もし、醤油をこぼしたのを舐めてしまった、人間用のポテトチップスを袋ごと食べてしまった、といった心当たりがある場合は、すぐに動物病院に連絡しましょう。
「これくらい大丈夫かな?」と迷うこともあるかもしれませんが、プロの診断を受けることで飼い主さんの心も軽くなりますし、何よりワンちゃんの安全を確保できますよね。

夏の水分補給と塩分の関係

夏場のお散歩中、熱中症対策として「塩分補給が必要なのでは?」と考える方もいらっしゃるかもしれません。
人間の場合、スポーツドリンクなどで塩分と水分を一緒に補給することが推奨されますが、ワンちゃんの場合は基本的に水だけで十分です。
前述の通り、犬は汗で大量の塩分を失うわけではないからです。
無理にスポーツドリンク(人間用)を飲ませると、糖分や塩分の摂りすぎになってしまうので、新鮮な常温のお水をたっぷり用意してあげてくださいね。

まとめ:愛犬の健やかな毎日のために飼い主さんができること

ここまで「犬のご飯と塩分」について詳しく見てきましたが、いかがでしたでしょうか。
最後に大切なポイントを振り返ってみましょう。

  • 犬にとっても塩分(ナトリウム)は生きていく上で必要不可欠な栄養素です。
  • ただし、必要な量は人間の約3分の1程度。
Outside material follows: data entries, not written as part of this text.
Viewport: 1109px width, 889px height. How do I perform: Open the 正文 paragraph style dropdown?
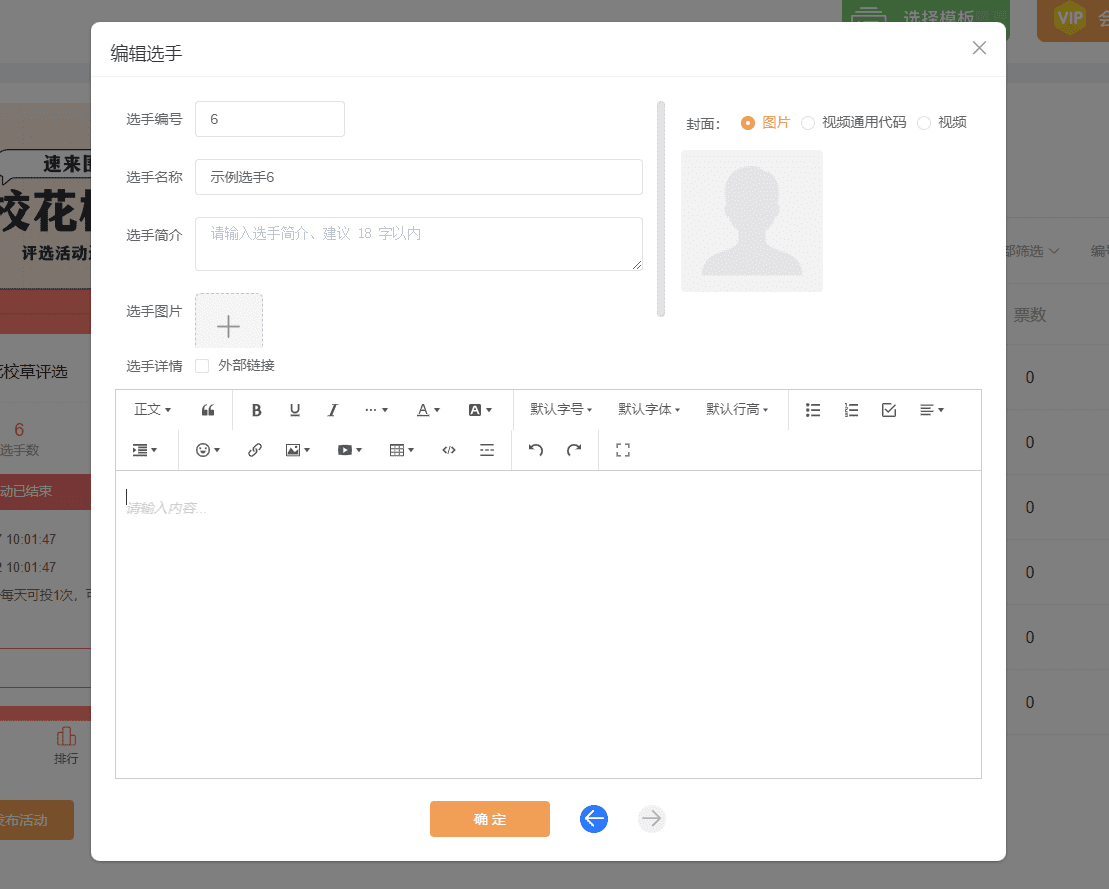pyautogui.click(x=152, y=410)
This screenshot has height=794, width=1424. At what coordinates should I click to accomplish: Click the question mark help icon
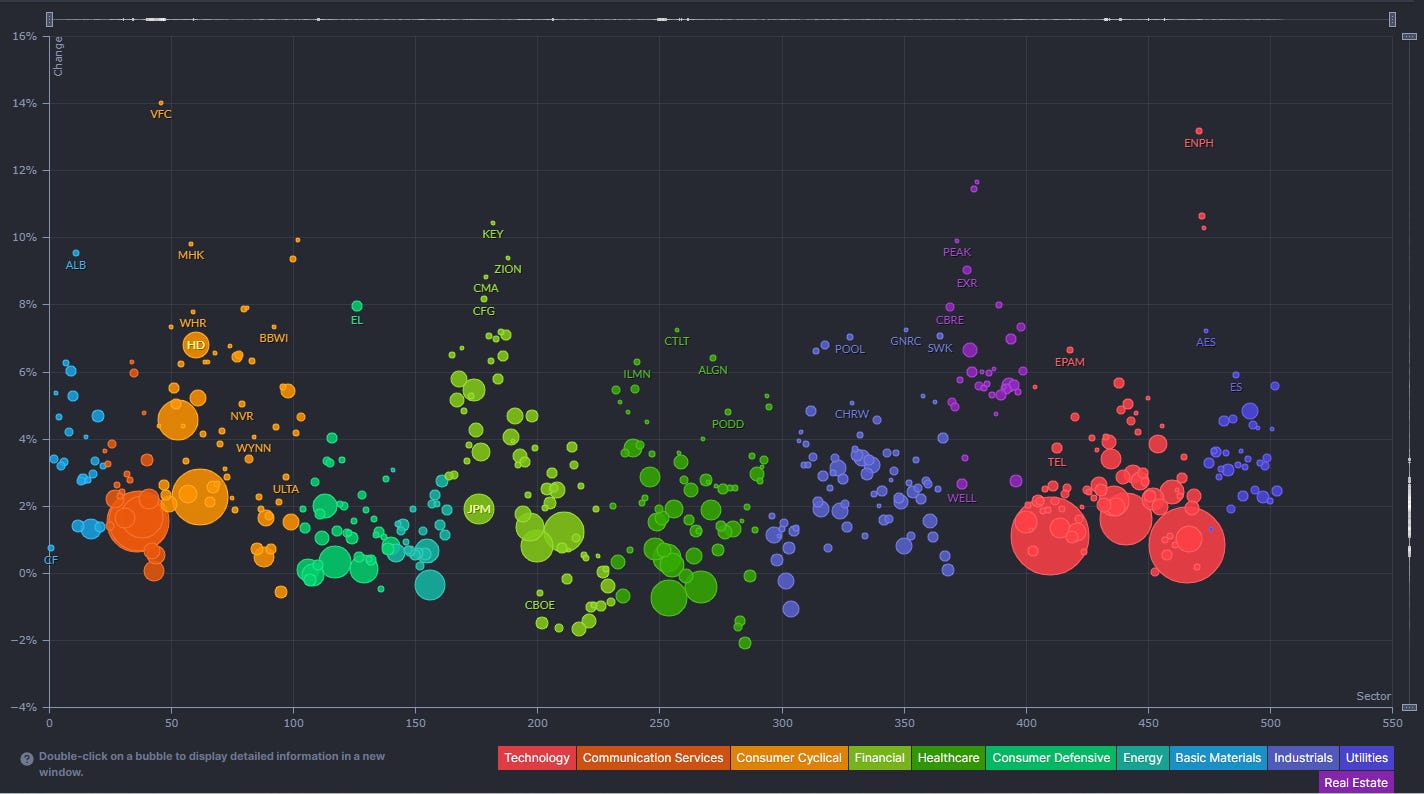tap(27, 759)
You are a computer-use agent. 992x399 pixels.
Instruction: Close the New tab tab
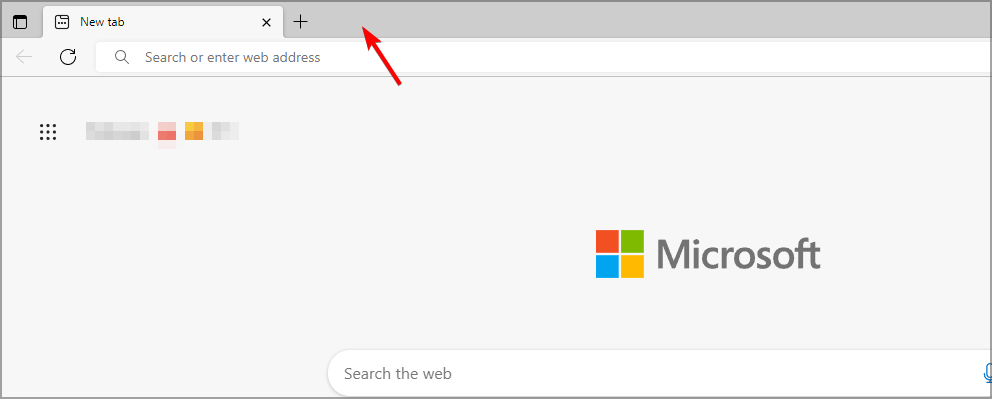tap(266, 22)
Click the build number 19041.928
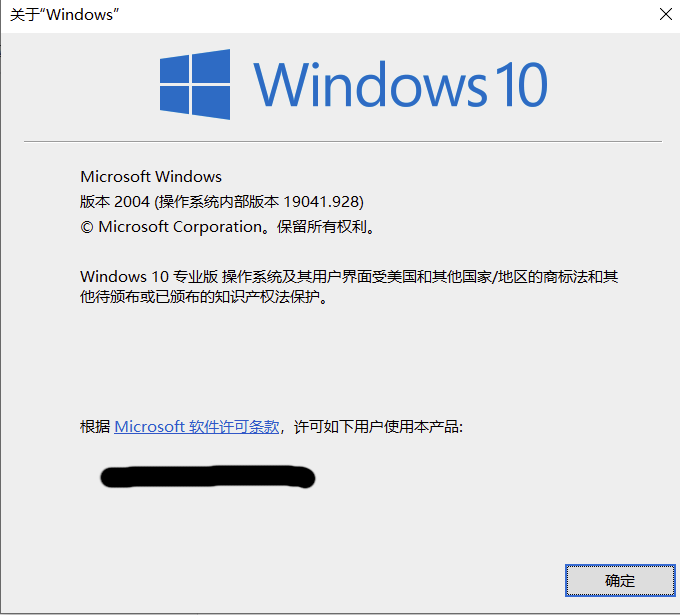 (322, 202)
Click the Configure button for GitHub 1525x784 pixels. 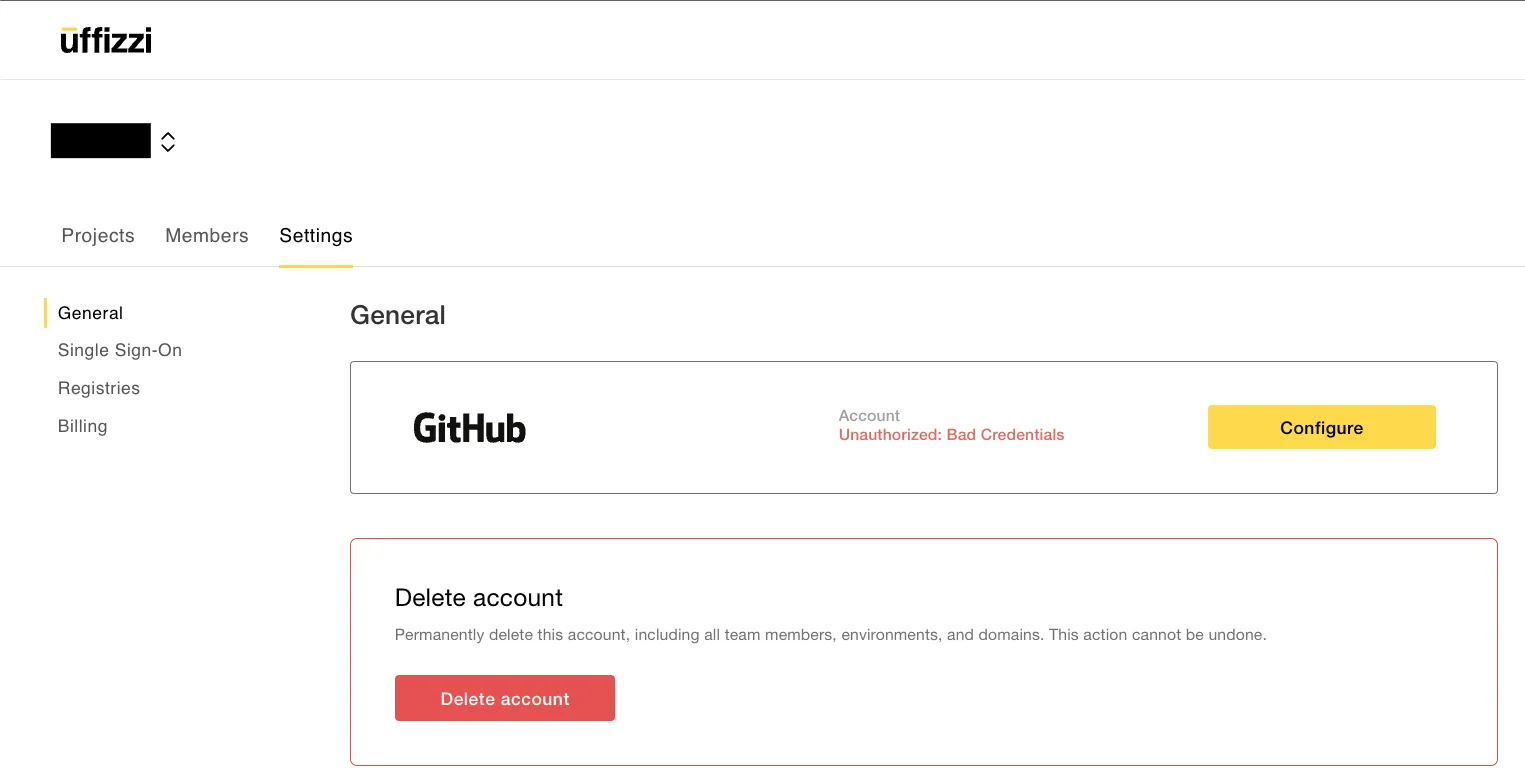pos(1321,427)
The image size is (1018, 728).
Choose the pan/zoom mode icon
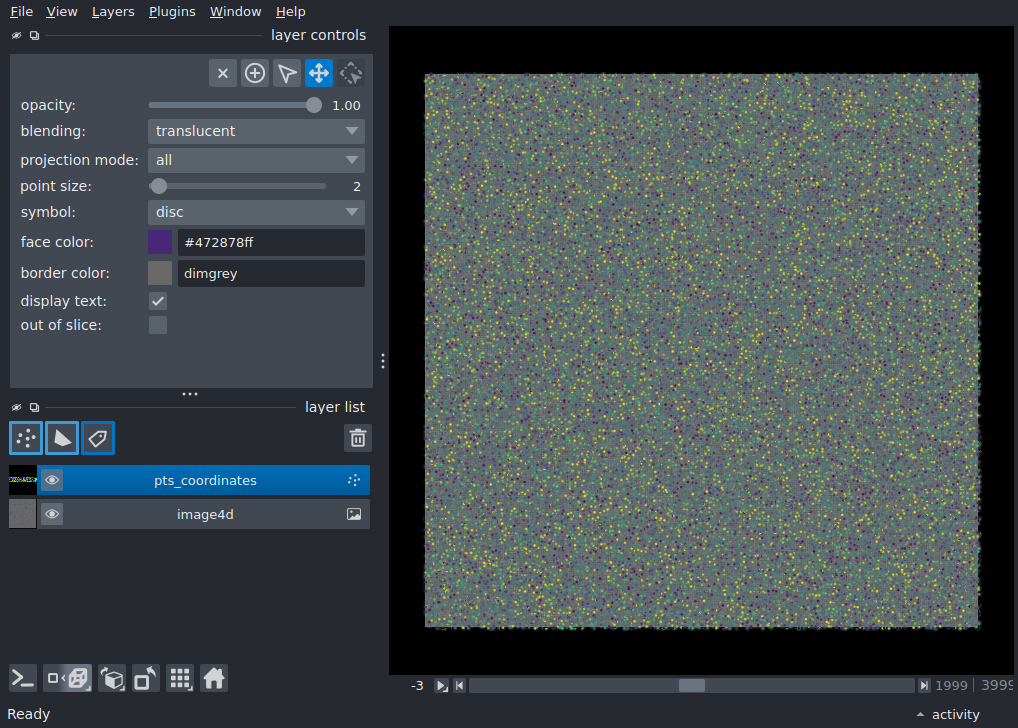click(x=319, y=73)
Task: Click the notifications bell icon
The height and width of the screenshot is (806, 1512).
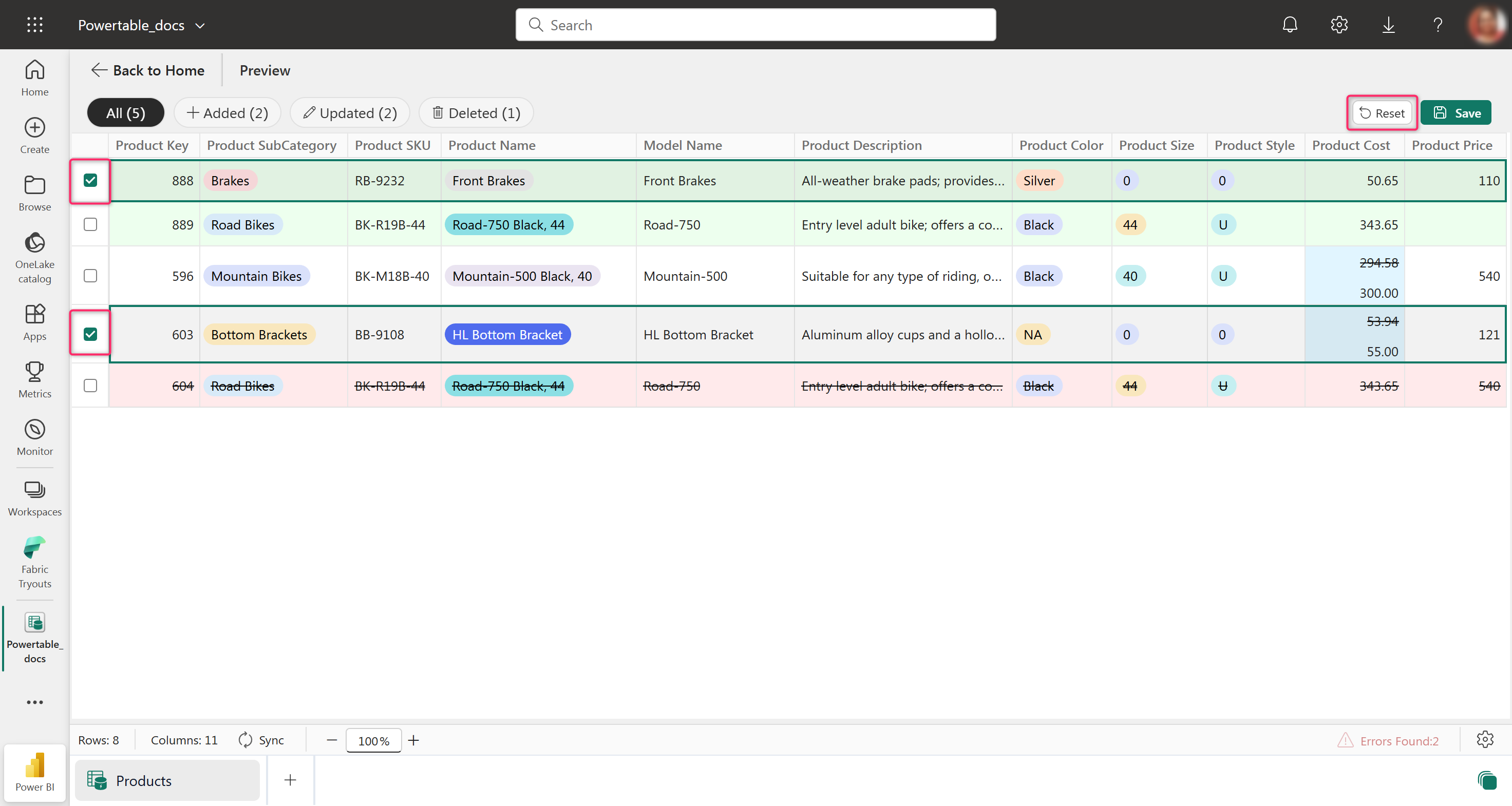Action: point(1290,25)
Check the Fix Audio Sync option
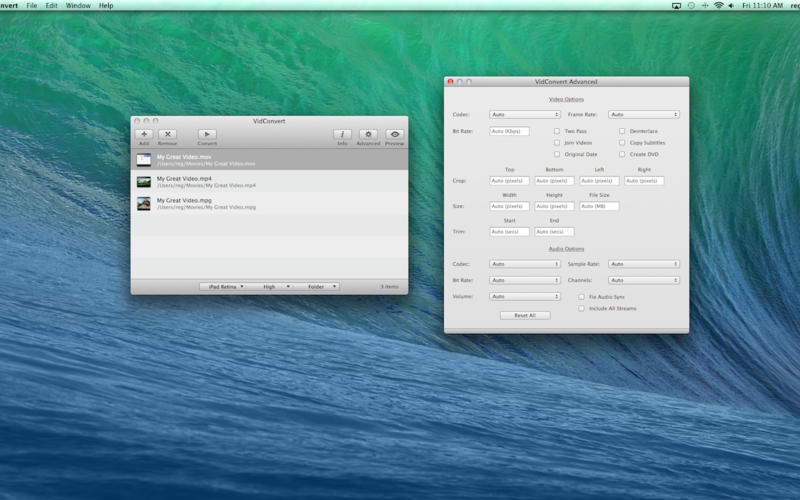The height and width of the screenshot is (500, 800). coord(582,297)
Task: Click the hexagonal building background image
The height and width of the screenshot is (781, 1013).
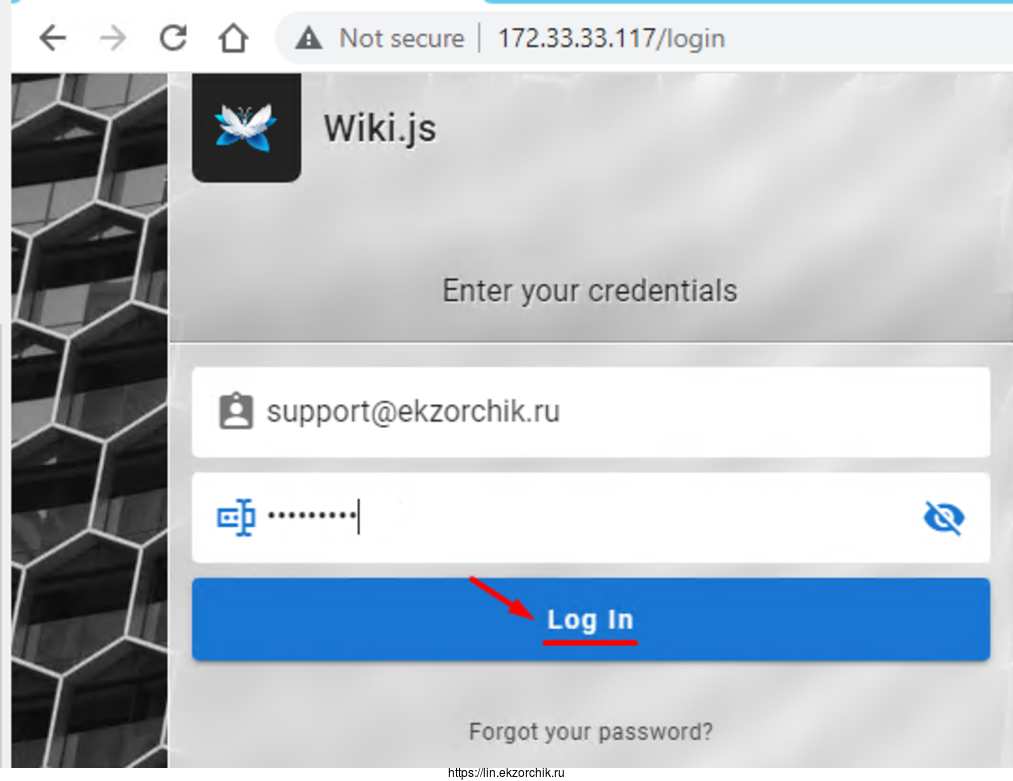Action: pyautogui.click(x=90, y=420)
とても少ない量で十分なんです。
  • 市販の「総合栄養食」を食べていれば、基本的に追加で塩を足す必要はありません。
  • 一番の注意点は、「人間の食べ物」による塩分の過剰摂取です。
  • 塩分の摂りすぎは心臓や腎臓に負担をかけるため、若いうちから気をつけてあげることが大切です。
  • 手作りご飯の場合は、調味料を使わず、素材そのものの塩分や旨味を活用しましょう。

こうして整理してみると、それほど難しいことではないと感じるかもしれません。
「絶対に塩分を排除しなきゃ!」と肩に力を入れるのではなく、「いつものフードを基本にして、余計な味付けはしない」というシンプルなルールを守るだけで、ワンちゃんの健康は守っていけるんですね。

愛犬との幸せな食卓を楽しみましょう

「これを食べさせても大丈夫かな?」と悩んでしまうのは、あなたが愛犬のことを本当に大切に想っている証拠です。
その優しさは、きっとワンちゃんにも伝わっていますよ。

ときどき「一口だけなら……」という誘惑に負けそうになることもあるかもしれません。
そんな時は、代わりにワンちゃん専用の体に優しいおやつをあげたり、おもちゃで一緒に遊んであげたりして、別の形で愛情を伝えてみるのはいかがでしょうか?
ワンちゃんにとっての一番の幸せは、美味しい食べ物はもちろんですが、大好きな飼い主さんが笑顔でそばにいてくれることなんですね。

今日お話しした内容が、あなたと愛犬の健やかで楽しい毎日のヒントになれば嬉しいです。
完璧を目指さなくても大丈夫です。少しずつ、できることから始めていきましょう。
これからも、愛犬と一緒に素敵な「ご飯の時間」を過ごしてくださいね。